Raw records:
——

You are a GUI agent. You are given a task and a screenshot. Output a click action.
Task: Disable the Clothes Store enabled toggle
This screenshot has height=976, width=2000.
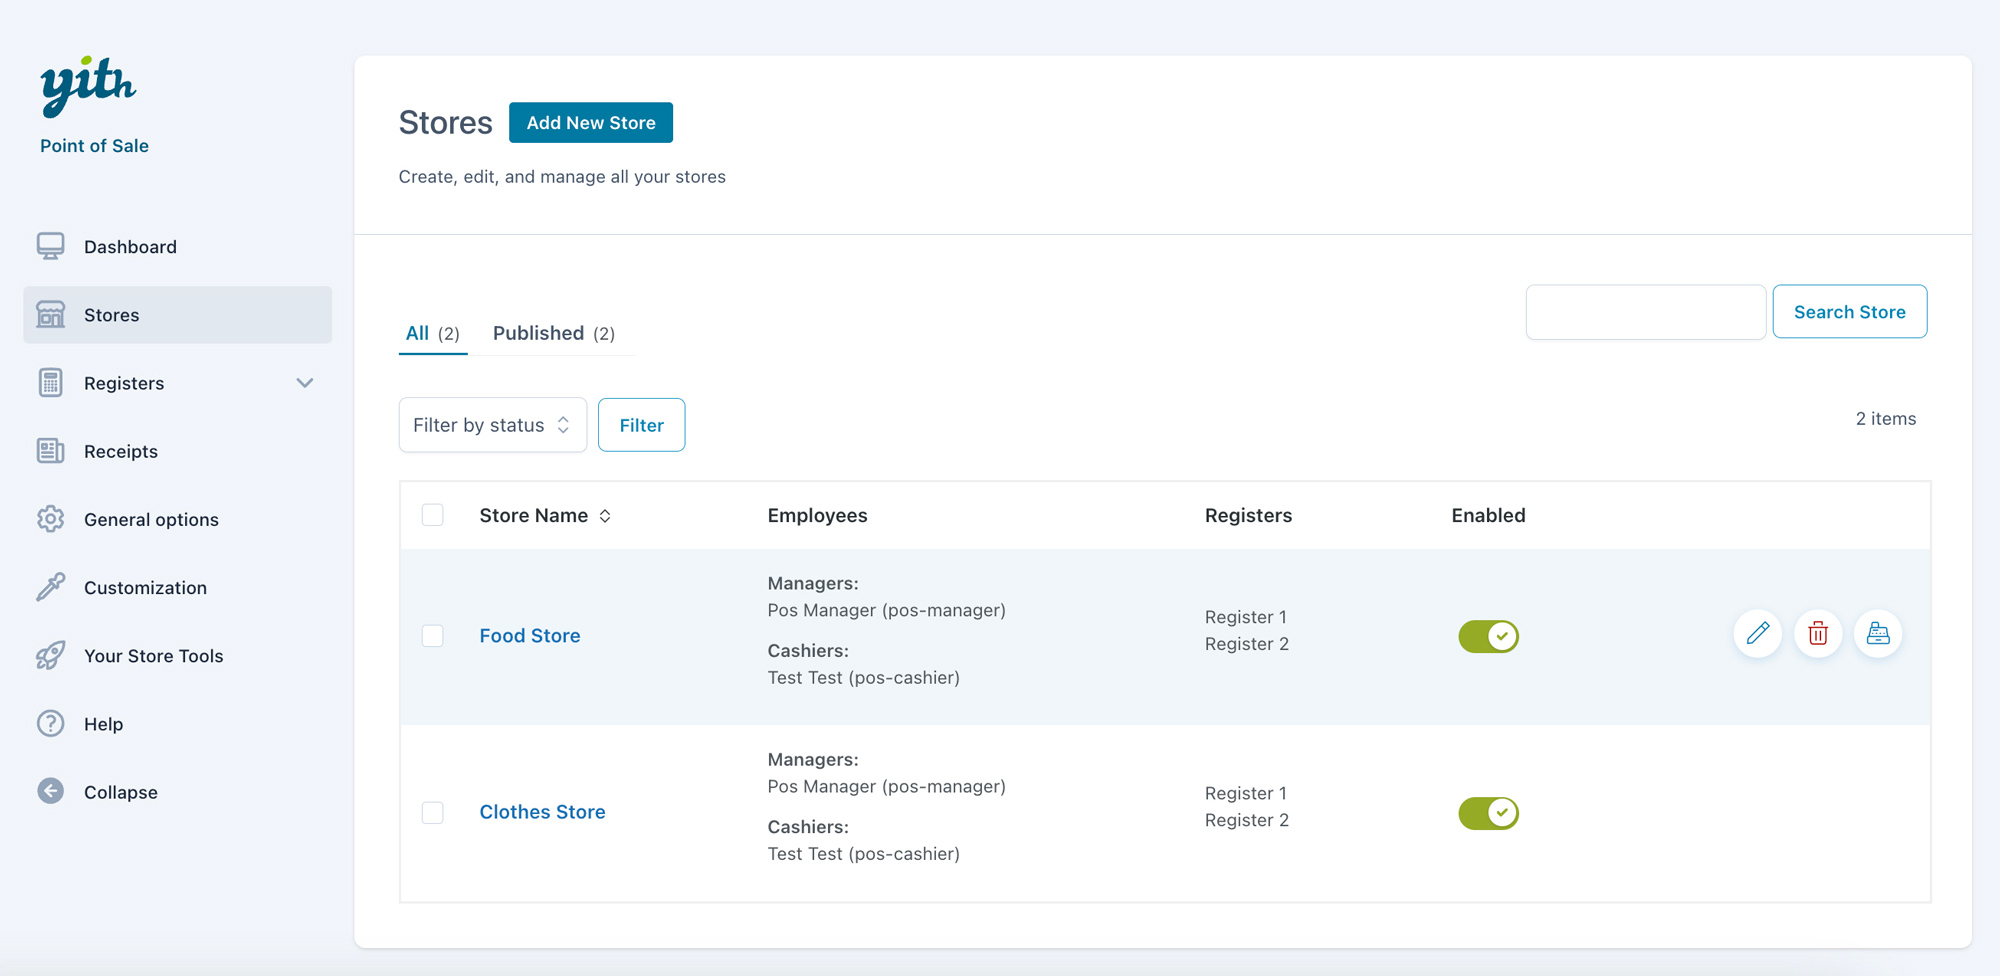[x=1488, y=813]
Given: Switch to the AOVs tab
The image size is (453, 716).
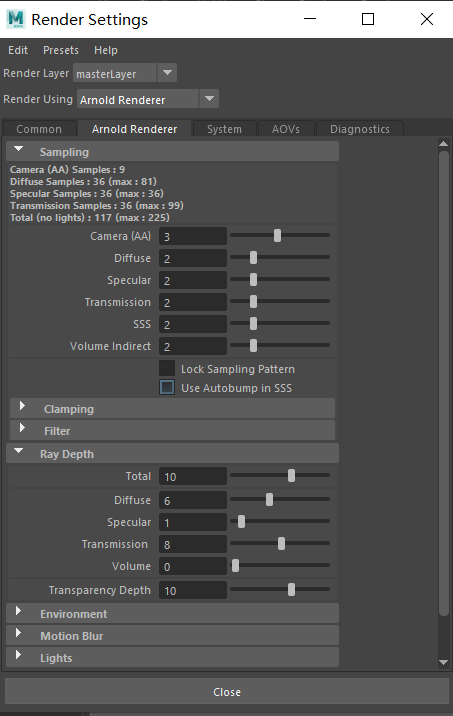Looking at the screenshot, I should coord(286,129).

——

Write out all of the rows above word for word, omitting the pictures.

**Exercise solution**.
You are a GUI agent. You are given a task and a screenshot. Output a click action.
Task: Disable the Clothes Store enabled toggle
This screenshot has height=976, width=2000.
[x=1488, y=813]
Given: Switch to the AOVs tab
The image size is (453, 716).
Looking at the screenshot, I should coord(286,129).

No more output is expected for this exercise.